Copie privée : CD non, DVD oui

samedi 23 avril 2005

Alors qu’on sentait la France glisser progressivement vers la négation du droit à la copie privée, voilà une bonne nouvelle qui rassure un peu.

Mercredi dernier, la cour d’appel de Versailles confirmait le jugement selon lequel les éditeurs ont le droit de placer des protections sur les CD audio. Non sans reconnaître que de tels procédés nuisent souvent au confort d’écoute, ils ne seraient pas illégaux. Responsables mais pas coupables, les éditeurs ?

Mais hier, la cour d’appel de Paris en a décidé autrement.

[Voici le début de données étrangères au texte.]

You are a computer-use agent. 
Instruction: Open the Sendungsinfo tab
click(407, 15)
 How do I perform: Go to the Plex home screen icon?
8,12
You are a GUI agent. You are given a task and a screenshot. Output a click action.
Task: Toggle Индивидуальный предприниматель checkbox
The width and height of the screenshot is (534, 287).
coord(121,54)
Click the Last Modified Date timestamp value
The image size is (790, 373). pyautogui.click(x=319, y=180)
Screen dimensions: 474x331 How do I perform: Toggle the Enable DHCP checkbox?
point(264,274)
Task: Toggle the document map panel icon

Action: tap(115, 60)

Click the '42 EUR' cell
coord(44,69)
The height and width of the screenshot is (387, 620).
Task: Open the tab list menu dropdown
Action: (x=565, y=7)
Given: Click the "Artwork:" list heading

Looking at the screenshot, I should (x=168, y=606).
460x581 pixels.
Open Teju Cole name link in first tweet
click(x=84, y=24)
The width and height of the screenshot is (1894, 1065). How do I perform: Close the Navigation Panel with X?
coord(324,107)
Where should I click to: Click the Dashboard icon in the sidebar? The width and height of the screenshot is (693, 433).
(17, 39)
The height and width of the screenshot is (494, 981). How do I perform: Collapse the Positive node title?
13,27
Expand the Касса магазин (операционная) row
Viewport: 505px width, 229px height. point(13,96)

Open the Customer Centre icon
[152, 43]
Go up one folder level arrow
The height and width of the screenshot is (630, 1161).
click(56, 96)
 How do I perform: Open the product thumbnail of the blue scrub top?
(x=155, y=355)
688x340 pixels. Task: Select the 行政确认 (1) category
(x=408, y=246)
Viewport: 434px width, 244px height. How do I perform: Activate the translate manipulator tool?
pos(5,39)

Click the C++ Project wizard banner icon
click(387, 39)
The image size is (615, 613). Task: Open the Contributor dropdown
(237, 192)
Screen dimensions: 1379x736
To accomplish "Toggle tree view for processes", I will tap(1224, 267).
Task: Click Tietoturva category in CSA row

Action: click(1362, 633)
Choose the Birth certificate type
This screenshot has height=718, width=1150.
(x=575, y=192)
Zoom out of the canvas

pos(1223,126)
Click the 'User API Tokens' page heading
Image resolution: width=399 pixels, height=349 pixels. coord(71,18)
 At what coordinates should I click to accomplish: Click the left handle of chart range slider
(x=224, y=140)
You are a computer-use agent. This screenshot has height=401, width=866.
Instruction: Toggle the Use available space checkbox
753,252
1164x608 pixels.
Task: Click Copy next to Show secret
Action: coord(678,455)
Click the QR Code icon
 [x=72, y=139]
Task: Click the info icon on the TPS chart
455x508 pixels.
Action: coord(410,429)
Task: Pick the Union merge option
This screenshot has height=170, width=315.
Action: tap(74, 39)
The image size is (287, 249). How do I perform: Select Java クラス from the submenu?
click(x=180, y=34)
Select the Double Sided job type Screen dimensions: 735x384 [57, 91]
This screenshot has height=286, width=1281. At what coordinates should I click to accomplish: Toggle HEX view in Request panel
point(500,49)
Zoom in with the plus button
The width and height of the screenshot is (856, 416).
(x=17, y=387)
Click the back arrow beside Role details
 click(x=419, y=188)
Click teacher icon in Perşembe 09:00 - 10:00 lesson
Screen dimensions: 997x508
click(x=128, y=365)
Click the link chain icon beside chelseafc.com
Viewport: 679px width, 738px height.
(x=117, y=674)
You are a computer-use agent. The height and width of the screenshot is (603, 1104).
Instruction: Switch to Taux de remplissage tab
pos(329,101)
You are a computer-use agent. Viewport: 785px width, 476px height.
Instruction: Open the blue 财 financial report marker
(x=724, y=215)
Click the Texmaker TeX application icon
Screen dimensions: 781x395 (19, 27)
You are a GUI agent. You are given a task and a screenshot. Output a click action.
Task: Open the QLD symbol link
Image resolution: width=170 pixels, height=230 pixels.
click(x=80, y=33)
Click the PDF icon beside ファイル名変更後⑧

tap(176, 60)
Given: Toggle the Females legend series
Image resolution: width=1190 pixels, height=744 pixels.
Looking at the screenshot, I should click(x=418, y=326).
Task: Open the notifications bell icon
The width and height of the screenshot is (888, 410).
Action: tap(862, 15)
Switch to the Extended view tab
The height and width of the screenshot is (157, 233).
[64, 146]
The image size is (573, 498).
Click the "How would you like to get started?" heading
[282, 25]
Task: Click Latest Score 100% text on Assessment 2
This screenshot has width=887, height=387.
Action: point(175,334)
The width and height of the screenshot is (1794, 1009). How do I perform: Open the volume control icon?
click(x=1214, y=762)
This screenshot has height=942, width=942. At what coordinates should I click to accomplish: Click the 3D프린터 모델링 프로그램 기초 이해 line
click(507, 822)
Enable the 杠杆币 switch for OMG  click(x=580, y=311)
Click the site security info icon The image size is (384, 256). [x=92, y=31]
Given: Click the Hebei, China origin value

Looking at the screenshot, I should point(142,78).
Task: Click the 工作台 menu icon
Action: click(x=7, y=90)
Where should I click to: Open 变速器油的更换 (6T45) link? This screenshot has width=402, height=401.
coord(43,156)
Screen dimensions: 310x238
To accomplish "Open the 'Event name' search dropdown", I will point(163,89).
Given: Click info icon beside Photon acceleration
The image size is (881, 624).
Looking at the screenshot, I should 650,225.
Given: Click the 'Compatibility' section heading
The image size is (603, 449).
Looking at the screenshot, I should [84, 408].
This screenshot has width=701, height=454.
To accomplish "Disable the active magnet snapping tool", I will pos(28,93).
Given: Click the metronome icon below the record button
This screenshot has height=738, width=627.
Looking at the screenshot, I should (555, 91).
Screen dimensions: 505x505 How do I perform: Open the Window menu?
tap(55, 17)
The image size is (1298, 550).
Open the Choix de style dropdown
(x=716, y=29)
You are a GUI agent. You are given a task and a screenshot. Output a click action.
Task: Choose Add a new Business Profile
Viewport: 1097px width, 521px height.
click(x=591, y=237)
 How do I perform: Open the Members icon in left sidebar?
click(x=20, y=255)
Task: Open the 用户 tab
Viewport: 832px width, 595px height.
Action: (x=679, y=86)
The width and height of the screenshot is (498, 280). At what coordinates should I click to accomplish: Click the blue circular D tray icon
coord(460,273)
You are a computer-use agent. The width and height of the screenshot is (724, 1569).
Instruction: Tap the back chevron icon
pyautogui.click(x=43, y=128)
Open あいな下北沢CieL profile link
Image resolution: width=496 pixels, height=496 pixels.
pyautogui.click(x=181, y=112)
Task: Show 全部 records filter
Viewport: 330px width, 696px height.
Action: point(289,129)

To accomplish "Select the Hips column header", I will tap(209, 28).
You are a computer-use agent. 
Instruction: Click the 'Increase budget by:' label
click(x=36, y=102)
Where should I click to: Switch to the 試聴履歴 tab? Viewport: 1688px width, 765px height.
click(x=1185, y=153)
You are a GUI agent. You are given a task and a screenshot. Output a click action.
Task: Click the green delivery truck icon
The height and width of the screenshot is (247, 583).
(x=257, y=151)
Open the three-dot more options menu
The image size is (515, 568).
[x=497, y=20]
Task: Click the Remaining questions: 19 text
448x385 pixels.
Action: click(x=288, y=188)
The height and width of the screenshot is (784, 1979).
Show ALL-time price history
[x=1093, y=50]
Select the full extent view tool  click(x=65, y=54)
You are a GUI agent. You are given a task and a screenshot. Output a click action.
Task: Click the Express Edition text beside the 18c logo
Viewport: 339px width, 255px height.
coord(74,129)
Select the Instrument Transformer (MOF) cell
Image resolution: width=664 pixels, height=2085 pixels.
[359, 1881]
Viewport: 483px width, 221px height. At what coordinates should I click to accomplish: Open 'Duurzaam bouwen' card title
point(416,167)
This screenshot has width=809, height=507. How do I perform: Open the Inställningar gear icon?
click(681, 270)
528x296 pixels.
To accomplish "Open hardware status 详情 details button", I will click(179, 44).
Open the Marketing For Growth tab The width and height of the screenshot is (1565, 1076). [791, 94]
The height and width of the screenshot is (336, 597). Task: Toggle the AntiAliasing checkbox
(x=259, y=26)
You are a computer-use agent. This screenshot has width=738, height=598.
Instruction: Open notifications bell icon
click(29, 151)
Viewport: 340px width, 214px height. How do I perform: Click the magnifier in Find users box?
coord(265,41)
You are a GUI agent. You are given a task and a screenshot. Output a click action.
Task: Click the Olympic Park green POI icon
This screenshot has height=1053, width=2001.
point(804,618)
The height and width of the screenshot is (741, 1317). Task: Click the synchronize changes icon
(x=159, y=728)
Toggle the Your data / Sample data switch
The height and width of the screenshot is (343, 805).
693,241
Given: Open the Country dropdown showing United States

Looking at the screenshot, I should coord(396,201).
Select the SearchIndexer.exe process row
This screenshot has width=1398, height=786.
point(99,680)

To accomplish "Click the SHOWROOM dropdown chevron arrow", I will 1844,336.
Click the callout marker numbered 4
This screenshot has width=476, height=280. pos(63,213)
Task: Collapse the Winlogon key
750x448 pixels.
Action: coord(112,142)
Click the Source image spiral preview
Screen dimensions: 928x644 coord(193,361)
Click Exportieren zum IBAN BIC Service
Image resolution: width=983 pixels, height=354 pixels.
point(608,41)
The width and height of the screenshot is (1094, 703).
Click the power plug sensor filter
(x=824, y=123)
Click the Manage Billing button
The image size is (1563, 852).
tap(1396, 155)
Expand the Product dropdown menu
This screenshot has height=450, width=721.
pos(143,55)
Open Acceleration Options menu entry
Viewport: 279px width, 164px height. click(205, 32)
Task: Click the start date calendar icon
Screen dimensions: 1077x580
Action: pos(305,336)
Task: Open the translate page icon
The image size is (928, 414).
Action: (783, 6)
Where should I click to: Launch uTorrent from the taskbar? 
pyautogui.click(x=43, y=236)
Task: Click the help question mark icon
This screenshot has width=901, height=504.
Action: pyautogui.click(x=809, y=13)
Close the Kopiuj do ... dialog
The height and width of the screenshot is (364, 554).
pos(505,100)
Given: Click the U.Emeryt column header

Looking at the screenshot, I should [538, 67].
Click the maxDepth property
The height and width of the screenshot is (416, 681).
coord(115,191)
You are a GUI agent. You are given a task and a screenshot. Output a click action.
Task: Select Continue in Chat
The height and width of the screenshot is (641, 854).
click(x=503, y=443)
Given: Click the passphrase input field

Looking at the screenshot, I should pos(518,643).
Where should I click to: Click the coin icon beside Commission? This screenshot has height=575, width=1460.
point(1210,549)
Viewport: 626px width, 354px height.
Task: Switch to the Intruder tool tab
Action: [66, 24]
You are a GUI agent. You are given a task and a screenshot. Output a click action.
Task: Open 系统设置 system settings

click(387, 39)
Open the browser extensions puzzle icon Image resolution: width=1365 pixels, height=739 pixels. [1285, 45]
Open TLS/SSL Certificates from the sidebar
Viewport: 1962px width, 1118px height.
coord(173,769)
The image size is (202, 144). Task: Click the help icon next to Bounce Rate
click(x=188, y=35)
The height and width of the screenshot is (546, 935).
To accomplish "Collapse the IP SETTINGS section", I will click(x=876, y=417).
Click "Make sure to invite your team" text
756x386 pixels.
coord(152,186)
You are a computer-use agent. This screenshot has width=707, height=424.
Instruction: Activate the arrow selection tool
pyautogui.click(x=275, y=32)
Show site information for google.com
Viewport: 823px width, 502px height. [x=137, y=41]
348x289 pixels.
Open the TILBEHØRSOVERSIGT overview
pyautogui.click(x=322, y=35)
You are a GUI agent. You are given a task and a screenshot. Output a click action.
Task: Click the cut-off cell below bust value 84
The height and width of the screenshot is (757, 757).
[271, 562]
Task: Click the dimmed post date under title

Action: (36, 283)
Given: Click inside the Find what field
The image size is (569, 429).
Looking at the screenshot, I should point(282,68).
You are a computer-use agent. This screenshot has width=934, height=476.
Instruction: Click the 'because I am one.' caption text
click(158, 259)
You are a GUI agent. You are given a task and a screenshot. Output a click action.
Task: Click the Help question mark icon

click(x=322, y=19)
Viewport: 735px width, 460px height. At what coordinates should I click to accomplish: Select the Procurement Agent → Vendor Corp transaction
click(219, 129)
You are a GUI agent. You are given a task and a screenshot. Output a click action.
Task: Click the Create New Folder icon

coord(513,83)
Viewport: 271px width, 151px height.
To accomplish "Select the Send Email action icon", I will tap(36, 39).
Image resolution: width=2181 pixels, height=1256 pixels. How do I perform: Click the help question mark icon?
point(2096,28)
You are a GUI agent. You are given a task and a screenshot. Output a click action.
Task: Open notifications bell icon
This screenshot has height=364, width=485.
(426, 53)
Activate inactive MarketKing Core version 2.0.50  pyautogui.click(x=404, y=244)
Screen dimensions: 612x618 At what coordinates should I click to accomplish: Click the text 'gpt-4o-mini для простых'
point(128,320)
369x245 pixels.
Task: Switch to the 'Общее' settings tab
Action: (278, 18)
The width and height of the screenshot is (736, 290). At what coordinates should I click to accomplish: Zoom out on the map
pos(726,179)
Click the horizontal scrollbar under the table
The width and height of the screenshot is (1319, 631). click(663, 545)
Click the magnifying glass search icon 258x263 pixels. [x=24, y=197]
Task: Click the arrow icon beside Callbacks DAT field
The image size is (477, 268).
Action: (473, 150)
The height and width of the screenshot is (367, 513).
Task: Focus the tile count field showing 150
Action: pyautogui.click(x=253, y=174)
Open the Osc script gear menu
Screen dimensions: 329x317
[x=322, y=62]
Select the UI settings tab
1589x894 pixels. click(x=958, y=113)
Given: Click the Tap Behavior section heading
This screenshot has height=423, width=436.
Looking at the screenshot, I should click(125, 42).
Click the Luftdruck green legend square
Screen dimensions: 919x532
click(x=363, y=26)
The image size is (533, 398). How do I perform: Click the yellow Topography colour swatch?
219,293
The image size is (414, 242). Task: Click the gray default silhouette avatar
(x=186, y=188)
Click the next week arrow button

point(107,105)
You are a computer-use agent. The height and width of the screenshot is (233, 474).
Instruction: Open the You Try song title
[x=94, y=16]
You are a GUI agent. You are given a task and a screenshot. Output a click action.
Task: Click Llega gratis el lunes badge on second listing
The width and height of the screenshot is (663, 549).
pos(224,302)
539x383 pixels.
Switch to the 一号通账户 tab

L’affaire opposait un éditeur à un utilisateur concernant un DVD protégé (Mulholland Drive, pour ceux que ça intéresse) : n’arrivant pas à copier le DVD sur cassette vidéo afin de le faire visionner aux membres de sa famille non équippés d’un lecteur adéquat, il a porté plainte avec l’appui de l’association UFC-Que Choisir.
La justice a donc décidé d’interdire ces bridages volontaires et l’éditeur du film dispose d’un mois pour enlever ces protections et payer 150 et 1500 euros d’amende, au plaignant et à l’association respectivement.

Ce qui est intéressant, au-delà de la simple victoire contre un éditeur, c’est que le tribunal a officiellement invoqué le droit à la copie privée pour interdire la protection des DVD, alors que ce dernier semblait perdre de son applicabilité ces dernières années.

La loi du 3 juillet 1985 regagnera-t-elle de sa superbe grâce à cette jurisprudence potentielle offerte pour ses (presque) 20 ans ?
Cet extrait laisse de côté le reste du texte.